3.1 HIV感染与HF的风险关系本研究将HIV感染与HF风险之间的相关性进行Meta分析,结果表明,HIV感染可使HF发生风险增加48%(HR=1.48,95%CI:1.31~1.67,P<0.001),可认为HIV感染是HF发生的危险因素之一。本研究存在异质性(I2=64.4%),在亚组分析发现退役军人组的异质性较大,而普通人群组具有同质性,说明本研究异质性来源主要来自退役军人组的3个研究中,可能与退役军人中职业性强且主要人群是男性有关。Lai等[20]研究团队随访了26 272例HIV患者,发现其发生HF的风险是未感染者的1.50倍,与本Meta分析研究结果(1.48倍)结果类似。Al-Kindi等[21]采用病例对照研究分析36 400例HIV感染者(病例组)和12 208 430例HIV未感染者(对照组),结果显示HIV感染者HF发病率为7.2%,高于对照组的4.4%,HIV感染患者HF风险是对照组的1.64倍,HIV相关HF的风险在年轻患者和女性中最高。Alvi等[22]随访了2 308例HIV感染者,其中有374例(16.2%)HIV感染者合并HF,发现CD4+细胞计数低或可检测病毒载量(≥200 copies/mL)的HIV感染者可增加30天HF再入院率。Janjua等[23]研究结果也显示,HIV感染增加HF再入院的风险(HR=2.58,95%CI:1.55~4.29)。

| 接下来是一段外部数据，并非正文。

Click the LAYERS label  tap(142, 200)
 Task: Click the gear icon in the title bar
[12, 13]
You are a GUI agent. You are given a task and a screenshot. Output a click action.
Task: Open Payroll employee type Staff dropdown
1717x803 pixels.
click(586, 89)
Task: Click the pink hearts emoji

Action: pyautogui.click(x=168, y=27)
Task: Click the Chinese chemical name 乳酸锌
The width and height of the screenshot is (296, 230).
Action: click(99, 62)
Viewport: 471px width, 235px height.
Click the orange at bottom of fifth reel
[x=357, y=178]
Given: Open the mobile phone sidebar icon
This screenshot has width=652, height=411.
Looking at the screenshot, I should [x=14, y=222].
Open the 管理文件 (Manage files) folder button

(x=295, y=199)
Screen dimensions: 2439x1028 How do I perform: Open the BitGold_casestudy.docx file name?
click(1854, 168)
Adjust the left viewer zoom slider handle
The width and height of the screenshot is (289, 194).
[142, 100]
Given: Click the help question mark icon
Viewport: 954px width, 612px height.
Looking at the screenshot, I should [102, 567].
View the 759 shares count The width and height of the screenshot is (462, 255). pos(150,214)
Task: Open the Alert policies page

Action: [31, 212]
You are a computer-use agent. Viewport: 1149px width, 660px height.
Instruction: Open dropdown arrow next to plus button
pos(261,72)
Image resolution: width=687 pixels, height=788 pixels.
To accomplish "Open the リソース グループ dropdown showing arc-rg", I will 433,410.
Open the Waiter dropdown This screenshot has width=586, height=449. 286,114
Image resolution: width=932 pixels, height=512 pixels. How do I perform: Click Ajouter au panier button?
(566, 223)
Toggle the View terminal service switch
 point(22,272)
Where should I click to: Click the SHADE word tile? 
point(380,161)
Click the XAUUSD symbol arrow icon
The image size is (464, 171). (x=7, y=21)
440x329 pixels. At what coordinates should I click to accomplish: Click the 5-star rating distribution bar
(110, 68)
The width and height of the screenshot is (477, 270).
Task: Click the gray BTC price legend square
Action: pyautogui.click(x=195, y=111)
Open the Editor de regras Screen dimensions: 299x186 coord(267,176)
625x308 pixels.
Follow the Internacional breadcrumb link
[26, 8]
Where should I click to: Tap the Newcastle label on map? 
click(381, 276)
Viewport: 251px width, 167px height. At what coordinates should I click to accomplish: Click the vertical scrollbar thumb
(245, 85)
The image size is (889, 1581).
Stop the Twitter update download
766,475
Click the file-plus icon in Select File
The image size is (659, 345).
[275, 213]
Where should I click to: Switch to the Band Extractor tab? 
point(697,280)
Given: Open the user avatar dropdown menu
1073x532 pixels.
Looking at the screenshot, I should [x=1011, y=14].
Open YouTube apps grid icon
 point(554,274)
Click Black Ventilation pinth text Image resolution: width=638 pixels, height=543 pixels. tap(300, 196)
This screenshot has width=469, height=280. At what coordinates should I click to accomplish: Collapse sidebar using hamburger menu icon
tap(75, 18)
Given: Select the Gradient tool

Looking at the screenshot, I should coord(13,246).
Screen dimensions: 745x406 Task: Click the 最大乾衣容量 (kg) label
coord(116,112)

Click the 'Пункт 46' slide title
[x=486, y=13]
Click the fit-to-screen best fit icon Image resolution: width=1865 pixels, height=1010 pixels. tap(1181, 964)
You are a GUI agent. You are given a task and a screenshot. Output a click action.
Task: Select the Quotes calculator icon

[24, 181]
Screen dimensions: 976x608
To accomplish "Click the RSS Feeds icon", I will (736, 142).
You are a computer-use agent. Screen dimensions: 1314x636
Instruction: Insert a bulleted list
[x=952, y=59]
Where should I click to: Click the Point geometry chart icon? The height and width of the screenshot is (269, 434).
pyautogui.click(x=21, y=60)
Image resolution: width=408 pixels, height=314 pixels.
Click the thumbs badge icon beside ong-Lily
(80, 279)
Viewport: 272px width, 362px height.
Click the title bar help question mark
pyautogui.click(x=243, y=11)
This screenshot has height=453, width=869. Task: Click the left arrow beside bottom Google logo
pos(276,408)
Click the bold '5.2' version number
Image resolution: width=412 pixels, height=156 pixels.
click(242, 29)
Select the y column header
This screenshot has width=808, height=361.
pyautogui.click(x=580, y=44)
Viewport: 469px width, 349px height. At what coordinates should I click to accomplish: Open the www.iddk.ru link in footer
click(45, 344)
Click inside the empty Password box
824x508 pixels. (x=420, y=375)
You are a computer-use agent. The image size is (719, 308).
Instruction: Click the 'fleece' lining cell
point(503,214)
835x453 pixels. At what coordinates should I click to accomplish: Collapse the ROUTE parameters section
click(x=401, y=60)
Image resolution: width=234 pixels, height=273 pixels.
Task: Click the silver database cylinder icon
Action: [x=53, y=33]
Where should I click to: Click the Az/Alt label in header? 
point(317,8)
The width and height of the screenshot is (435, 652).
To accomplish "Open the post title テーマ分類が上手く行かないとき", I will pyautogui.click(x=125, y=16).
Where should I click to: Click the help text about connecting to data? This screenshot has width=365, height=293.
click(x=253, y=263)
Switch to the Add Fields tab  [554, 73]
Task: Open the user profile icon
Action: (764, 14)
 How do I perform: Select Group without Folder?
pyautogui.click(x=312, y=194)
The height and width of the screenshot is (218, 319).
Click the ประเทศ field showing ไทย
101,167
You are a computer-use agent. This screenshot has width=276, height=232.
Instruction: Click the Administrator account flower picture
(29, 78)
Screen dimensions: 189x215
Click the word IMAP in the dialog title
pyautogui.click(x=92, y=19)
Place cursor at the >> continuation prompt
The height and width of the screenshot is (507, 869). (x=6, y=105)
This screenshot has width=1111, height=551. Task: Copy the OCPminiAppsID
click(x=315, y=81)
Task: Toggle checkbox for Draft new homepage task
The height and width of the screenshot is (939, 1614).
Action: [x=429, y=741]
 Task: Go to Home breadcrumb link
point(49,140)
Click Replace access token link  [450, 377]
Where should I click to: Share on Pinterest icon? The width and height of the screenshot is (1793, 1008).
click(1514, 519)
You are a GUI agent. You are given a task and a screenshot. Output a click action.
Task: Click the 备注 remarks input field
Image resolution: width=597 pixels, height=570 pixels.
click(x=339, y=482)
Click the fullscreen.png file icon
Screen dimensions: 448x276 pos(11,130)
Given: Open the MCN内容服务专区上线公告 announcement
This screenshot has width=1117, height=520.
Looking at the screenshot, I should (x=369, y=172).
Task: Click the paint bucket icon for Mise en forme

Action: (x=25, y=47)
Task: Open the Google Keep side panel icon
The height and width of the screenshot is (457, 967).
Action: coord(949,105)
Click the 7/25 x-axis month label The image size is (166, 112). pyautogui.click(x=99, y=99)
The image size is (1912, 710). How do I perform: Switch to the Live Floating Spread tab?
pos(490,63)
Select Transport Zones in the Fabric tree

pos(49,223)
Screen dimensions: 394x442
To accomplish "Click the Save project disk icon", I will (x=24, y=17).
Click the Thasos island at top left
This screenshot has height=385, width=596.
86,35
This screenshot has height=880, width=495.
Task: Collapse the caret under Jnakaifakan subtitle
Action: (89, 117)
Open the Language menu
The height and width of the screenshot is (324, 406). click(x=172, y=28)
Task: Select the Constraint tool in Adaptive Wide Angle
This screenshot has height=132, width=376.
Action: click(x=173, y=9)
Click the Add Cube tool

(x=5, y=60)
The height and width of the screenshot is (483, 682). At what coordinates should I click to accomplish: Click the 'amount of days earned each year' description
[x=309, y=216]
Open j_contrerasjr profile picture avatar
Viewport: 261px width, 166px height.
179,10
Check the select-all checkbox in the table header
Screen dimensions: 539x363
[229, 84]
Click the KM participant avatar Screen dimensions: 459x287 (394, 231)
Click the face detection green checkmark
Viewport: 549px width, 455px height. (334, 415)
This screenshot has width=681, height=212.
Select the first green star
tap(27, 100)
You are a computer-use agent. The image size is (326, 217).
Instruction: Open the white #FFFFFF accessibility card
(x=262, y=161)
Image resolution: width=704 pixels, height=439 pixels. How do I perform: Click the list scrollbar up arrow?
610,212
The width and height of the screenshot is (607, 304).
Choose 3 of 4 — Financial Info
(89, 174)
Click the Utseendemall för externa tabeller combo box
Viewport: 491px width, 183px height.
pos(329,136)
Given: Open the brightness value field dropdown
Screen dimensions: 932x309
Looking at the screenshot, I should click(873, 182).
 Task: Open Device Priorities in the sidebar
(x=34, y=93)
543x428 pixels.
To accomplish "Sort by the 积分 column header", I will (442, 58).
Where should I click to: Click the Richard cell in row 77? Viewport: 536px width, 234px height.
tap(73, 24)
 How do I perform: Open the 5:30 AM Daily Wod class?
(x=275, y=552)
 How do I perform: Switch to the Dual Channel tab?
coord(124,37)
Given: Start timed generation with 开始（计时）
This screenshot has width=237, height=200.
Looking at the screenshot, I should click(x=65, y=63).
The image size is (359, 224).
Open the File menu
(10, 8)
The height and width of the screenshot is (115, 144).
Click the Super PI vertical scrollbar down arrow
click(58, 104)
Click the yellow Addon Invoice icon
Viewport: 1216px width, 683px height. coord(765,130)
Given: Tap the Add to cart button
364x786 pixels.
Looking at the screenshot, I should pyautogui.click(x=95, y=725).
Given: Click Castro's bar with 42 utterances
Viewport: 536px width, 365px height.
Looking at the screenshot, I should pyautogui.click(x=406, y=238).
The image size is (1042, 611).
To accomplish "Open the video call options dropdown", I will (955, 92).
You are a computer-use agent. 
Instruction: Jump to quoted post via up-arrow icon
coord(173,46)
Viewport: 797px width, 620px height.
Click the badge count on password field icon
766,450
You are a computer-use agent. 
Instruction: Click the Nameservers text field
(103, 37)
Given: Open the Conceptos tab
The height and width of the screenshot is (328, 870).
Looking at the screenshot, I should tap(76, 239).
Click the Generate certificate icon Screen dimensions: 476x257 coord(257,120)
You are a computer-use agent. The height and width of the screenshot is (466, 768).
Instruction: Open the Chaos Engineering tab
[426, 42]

3.2 HIV感染增加HF发生风险的机制目前,HIV感染增加HF发生风险的机制尚未完全阐明。研究认为HIV相关HF的病理生理学是多方面的,假设机制包括与病毒感染直接相关(如HIV心肌炎、细胞因子生成增加和慢性炎症)、机会性感染、自身免疫、ART副作用等[10, 21-22, 24-28],而越来越多的证据表明,HIV相关心肌纤维化和心脏脂肪变性可能是HIV感染者发生HF高风险的两大重要原因。一项横断面调查[24]结果显示,与对照组相比,HIV感染者的心脏收缩功能明显下降, 其心肌内脂质水平和纤维化指数均升高(P≤0.04),心肌内脂质水平与ART时间和内脏脂肪量呈正相关。Holloway等[25]采用磁共振成像对HIV感染与HF风险进行了研究,结果显示76%的无症状HIV感染患者有心肌纤维化,此比率高于未感染HIV患者的心肌纤维化(13%);随后,Ntusi等[26]发现44%的HIV相关心肌病患者存在心肌炎,患者出现了心肌纤维化。心肌纤维化可降低心室顺应性,加速HF病程的进展[27],此可能是HIV相关HF的重要原因。Holloway等[25]也发现HIV感染者的心肌脂质值比未感染HIV患者高47%。动物试验证实,心肌细胞内脂质过盛可产生脂毒中间体,引起细胞凋亡,从而导致HF的发生[28]。此外,ART可能与心血管疾病的风险增加有关,但对ART与HF发展之间关系的研究有限,Alvi等[22]认为接受蛋白酶抑制剂治疗艾滋病伴HF的患者,其30天HF再入院次数增加,然而,Yen等[17]却发现在HIV感染者中,没有一种高度活跃的ART与发生HF的风险显著相关。
3.3 本研究的局限性首先,本研究仅纳入发表的中英文文献,未检索其他语种和灰色文献,可能存在文献收录不全的问题。其次,分析的5篇文献,有4篇来自于美国,存在地域局限性。此外,本研究存在异质性,但因纳入文献有限,未进行Egger’s检验及敏感性分析。最后,纳入研究对混杂因素校正不一,应考虑多种混杂因素可能带来的影响。因此,本Meta分析的结果需要开展更大范围、更多样本、多中心、高质量的研究予以验证。
在全球范围内,至少有3 690万HIV感染者,且有逐年增长的趋势。本Meta分析结果发现,HIV感染可使HF发生风险增加48%,表明HIV感染可能是HF发生的危险因素之一,提示在HF预防方面,减少及控制HIV感染可能有助于降低HF发生风险。医疗卫生人员应注重指南推荐的HIV感染治疗和HF危险因素的预防,对已患HIV感染者可选择做HF的筛查,并在适当情况下对新发HF患者进行HIV筛查,做到早筛查、早诊断、早治疗。建议开发相关工具,对HIV感染者进行HF风险分层,筛选出高风险人群,进而为HIV感染者中有关HF的预防和治疗提供可预见性的帮助。